━━━━━ TASK DATA ━━━━━

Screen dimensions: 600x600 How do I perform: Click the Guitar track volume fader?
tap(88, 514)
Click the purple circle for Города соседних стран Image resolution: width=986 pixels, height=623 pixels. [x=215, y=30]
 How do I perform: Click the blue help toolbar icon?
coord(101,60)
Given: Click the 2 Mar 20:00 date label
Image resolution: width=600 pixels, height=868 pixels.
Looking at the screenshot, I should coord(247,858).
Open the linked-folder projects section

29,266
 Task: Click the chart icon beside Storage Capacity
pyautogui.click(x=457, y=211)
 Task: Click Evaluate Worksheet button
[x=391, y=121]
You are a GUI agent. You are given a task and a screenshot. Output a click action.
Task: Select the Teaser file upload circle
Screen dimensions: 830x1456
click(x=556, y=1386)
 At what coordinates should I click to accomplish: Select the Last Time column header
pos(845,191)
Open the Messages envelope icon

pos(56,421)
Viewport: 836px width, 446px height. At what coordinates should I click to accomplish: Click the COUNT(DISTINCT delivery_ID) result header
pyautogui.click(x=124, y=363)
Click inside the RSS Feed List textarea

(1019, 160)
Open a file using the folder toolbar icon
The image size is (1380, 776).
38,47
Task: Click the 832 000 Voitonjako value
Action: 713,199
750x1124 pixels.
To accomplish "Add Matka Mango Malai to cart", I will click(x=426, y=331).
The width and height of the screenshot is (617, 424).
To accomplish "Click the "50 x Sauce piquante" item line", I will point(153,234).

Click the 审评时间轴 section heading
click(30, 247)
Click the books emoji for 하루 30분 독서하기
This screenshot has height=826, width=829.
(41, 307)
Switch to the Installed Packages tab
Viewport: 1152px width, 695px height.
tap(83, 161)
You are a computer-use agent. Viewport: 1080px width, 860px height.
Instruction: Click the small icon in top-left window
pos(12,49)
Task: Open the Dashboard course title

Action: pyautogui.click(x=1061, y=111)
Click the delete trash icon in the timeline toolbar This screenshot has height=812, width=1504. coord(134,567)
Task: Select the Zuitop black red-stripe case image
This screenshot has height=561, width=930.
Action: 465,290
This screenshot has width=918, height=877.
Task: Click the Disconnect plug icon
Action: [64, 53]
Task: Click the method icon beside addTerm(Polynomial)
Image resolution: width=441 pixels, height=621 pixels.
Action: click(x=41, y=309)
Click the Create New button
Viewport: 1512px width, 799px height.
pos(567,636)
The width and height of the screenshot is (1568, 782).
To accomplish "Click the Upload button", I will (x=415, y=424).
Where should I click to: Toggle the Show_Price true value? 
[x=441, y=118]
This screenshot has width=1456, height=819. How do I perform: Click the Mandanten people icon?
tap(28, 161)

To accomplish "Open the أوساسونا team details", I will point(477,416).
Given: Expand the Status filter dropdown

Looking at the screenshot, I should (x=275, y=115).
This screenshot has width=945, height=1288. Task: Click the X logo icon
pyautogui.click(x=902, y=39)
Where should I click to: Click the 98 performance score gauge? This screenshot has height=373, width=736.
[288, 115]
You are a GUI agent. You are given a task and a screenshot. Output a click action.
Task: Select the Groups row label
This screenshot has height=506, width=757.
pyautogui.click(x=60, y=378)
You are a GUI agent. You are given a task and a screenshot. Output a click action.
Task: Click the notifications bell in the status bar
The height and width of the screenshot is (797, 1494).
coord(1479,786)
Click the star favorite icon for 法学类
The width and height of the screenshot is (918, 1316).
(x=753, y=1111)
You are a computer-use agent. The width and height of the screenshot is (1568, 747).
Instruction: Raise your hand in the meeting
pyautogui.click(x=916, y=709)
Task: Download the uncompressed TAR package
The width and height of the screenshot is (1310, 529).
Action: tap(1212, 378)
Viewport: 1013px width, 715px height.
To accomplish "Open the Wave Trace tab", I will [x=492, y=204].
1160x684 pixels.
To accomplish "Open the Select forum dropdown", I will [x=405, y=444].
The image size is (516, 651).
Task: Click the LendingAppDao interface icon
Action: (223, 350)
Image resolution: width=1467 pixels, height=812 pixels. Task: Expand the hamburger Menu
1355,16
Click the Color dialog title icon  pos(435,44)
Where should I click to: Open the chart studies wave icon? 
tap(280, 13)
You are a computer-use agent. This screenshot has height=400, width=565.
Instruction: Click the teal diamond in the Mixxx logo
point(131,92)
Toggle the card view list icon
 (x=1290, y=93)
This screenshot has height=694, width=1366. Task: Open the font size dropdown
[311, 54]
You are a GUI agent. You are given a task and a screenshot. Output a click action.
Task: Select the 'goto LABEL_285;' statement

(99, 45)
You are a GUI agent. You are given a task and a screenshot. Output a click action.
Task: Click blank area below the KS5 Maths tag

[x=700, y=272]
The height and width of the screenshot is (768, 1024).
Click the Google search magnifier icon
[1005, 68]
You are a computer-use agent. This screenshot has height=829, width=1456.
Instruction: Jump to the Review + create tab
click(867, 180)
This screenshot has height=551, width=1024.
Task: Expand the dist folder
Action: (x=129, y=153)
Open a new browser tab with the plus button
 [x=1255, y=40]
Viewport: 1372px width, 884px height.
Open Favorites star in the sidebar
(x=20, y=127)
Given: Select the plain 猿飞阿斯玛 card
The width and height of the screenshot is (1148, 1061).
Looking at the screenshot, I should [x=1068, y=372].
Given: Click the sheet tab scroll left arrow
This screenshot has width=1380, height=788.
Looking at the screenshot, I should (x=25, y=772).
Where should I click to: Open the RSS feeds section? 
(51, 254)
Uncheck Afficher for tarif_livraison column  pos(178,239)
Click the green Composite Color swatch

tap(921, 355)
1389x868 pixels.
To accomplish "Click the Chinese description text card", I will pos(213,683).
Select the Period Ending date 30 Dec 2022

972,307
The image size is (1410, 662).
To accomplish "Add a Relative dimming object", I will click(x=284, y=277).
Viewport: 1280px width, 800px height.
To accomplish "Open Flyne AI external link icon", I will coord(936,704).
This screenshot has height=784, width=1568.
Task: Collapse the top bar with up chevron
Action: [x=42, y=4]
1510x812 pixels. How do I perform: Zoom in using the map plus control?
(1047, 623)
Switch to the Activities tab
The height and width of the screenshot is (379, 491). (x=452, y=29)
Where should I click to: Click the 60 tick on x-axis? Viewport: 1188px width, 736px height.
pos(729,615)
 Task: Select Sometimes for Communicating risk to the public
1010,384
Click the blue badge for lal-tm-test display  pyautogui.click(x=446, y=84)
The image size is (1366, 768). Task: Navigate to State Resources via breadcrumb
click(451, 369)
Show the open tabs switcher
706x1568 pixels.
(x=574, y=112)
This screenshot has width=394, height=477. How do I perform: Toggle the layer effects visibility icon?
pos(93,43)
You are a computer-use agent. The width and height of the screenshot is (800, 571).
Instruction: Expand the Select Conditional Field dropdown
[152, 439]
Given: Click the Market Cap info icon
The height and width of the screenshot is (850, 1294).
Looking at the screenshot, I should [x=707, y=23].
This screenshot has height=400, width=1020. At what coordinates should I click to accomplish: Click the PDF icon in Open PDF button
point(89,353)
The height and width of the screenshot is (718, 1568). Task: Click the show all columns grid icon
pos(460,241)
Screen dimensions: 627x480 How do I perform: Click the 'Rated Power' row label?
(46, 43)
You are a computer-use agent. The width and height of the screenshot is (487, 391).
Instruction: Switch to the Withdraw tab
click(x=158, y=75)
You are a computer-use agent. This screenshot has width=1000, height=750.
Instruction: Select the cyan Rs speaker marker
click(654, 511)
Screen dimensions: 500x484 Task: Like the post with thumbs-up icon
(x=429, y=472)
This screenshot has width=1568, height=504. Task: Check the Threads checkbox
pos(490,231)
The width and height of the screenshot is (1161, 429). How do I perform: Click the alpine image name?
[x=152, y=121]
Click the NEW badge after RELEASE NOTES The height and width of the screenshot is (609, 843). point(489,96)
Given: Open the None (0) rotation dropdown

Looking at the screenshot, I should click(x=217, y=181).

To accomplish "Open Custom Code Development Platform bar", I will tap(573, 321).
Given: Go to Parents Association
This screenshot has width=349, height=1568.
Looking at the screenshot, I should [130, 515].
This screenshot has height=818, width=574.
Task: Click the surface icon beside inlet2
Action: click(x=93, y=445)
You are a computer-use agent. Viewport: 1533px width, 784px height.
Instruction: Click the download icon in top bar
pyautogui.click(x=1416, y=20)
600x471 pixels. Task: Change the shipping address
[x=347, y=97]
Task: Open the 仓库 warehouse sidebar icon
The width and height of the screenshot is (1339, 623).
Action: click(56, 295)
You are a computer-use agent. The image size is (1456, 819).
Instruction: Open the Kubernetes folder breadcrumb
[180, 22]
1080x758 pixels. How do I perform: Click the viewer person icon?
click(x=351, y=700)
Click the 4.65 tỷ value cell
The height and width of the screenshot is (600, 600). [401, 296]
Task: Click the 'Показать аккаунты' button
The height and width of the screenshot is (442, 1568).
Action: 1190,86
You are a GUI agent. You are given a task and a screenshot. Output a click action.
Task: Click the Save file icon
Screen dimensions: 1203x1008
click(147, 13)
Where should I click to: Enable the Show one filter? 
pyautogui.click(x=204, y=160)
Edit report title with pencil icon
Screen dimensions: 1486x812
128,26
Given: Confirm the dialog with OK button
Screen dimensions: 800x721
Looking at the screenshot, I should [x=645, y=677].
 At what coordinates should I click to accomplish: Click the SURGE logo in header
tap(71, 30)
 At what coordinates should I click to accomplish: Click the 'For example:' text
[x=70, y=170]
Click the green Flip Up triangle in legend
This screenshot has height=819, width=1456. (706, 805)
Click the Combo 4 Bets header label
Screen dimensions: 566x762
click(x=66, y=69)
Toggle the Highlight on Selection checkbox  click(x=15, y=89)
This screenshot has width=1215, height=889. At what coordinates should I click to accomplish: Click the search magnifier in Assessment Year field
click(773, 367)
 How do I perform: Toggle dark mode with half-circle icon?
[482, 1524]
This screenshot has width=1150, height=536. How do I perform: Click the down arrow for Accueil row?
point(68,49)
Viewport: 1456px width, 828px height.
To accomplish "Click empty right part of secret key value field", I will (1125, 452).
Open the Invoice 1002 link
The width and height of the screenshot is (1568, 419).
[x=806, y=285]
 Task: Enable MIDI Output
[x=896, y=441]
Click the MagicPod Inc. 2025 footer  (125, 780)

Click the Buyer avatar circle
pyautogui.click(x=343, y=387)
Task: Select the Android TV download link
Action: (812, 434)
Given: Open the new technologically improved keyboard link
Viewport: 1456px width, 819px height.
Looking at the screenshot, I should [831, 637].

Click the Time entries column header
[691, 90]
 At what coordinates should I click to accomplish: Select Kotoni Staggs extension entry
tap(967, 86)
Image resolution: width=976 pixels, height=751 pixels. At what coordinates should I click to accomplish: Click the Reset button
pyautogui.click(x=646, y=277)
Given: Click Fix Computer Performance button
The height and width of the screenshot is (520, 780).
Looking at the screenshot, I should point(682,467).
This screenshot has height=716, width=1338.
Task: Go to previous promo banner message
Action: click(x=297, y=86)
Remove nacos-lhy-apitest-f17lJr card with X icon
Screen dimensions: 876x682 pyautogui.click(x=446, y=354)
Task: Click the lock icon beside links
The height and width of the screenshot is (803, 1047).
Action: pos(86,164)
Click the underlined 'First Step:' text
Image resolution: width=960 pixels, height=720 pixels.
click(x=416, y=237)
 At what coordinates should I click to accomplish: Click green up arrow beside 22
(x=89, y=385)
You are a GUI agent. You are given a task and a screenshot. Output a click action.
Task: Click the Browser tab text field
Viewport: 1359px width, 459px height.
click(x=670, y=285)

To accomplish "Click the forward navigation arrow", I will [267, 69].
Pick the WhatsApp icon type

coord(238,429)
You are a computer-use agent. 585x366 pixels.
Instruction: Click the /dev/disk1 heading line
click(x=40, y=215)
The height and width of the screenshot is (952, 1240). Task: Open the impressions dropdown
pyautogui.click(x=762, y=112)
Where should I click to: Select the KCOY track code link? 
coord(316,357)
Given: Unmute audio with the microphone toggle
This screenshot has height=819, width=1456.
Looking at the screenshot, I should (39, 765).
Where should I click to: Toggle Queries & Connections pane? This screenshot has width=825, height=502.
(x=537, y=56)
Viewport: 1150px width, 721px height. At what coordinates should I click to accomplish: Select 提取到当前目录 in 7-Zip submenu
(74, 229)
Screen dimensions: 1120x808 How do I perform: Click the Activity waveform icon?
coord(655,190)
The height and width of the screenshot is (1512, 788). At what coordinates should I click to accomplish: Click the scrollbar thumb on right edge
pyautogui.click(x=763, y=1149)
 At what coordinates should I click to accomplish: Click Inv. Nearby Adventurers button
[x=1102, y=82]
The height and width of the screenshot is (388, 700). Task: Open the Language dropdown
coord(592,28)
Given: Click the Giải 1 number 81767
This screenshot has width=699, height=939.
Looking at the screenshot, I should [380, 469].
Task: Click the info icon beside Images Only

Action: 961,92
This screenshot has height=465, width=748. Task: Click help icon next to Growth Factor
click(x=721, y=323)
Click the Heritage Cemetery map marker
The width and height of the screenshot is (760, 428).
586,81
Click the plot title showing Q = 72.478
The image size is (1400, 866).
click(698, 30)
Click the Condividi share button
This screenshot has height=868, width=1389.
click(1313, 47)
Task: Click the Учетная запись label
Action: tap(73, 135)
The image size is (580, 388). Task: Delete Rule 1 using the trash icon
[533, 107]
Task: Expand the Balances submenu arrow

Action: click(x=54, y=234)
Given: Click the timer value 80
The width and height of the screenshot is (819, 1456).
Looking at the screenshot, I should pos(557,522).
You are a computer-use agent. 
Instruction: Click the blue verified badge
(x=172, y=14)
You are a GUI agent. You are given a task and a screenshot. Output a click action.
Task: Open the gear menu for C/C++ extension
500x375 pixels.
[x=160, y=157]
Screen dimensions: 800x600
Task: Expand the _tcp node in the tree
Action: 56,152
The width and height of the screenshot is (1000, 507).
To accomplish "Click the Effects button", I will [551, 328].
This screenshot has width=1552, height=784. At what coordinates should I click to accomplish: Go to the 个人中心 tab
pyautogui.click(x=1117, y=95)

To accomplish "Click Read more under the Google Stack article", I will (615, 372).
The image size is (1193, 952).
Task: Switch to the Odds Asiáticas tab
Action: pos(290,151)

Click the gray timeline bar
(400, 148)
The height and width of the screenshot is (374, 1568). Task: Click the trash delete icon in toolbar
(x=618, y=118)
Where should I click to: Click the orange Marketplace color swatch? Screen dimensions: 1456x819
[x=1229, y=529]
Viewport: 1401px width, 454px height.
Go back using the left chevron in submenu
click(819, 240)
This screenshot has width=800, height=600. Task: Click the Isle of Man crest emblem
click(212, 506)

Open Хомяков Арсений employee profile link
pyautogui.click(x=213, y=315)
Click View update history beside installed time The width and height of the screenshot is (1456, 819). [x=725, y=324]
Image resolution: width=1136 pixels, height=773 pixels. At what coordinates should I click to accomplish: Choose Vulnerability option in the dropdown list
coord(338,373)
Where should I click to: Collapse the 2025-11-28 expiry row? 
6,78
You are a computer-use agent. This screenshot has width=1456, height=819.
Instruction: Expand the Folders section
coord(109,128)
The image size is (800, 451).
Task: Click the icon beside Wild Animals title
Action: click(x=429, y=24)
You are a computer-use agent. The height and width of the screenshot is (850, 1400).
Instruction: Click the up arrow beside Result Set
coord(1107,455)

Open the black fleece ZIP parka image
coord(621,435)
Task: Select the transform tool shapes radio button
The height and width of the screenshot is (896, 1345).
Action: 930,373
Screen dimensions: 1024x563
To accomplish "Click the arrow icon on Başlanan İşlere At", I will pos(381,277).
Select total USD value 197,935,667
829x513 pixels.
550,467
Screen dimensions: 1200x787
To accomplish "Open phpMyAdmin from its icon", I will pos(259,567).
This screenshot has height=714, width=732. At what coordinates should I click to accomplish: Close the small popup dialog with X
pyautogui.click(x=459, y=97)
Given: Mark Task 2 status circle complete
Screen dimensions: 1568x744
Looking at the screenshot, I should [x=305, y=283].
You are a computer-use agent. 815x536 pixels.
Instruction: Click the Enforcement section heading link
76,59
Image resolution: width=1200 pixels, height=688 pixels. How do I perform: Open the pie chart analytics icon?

━━━━━

EXERCISE TASK: Extract, verbatim, the lines from the first line of the entries above through the line that contains "coord(101,60)", including both.

OUTPUT BELOW:
Screen dimensions: 600x600 How do I perform: Click the Guitar track volume fader?
tap(88, 514)
Click the purple circle for Города соседних стран Image resolution: width=986 pixels, height=623 pixels. [x=215, y=30]
 How do I perform: Click the blue help toolbar icon?
coord(101,60)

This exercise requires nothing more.